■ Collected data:
+===+
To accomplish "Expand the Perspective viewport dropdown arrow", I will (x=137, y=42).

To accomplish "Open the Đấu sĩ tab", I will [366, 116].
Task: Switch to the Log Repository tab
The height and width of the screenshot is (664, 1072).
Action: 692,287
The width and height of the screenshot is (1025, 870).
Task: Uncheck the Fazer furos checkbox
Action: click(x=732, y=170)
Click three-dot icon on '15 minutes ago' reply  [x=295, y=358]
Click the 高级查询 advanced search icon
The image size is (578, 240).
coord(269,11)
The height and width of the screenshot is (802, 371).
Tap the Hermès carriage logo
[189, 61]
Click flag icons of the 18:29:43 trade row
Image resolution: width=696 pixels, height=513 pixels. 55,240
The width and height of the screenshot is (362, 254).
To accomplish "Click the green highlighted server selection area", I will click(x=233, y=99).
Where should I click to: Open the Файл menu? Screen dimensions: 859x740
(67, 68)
+===+
■ PROBLEM DESCRIPTION: Whenever a line in the entries above includes the word "accomplish", pull that line out.

■ SOLUTION FOR THIS EXERCISE:
To accomplish "Expand the Perspective viewport dropdown arrow", I will (x=137, y=42).
To accomplish "Open the Đấu sĩ tab", I will [366, 116].
To accomplish "Click the green highlighted server selection area", I will click(x=233, y=99).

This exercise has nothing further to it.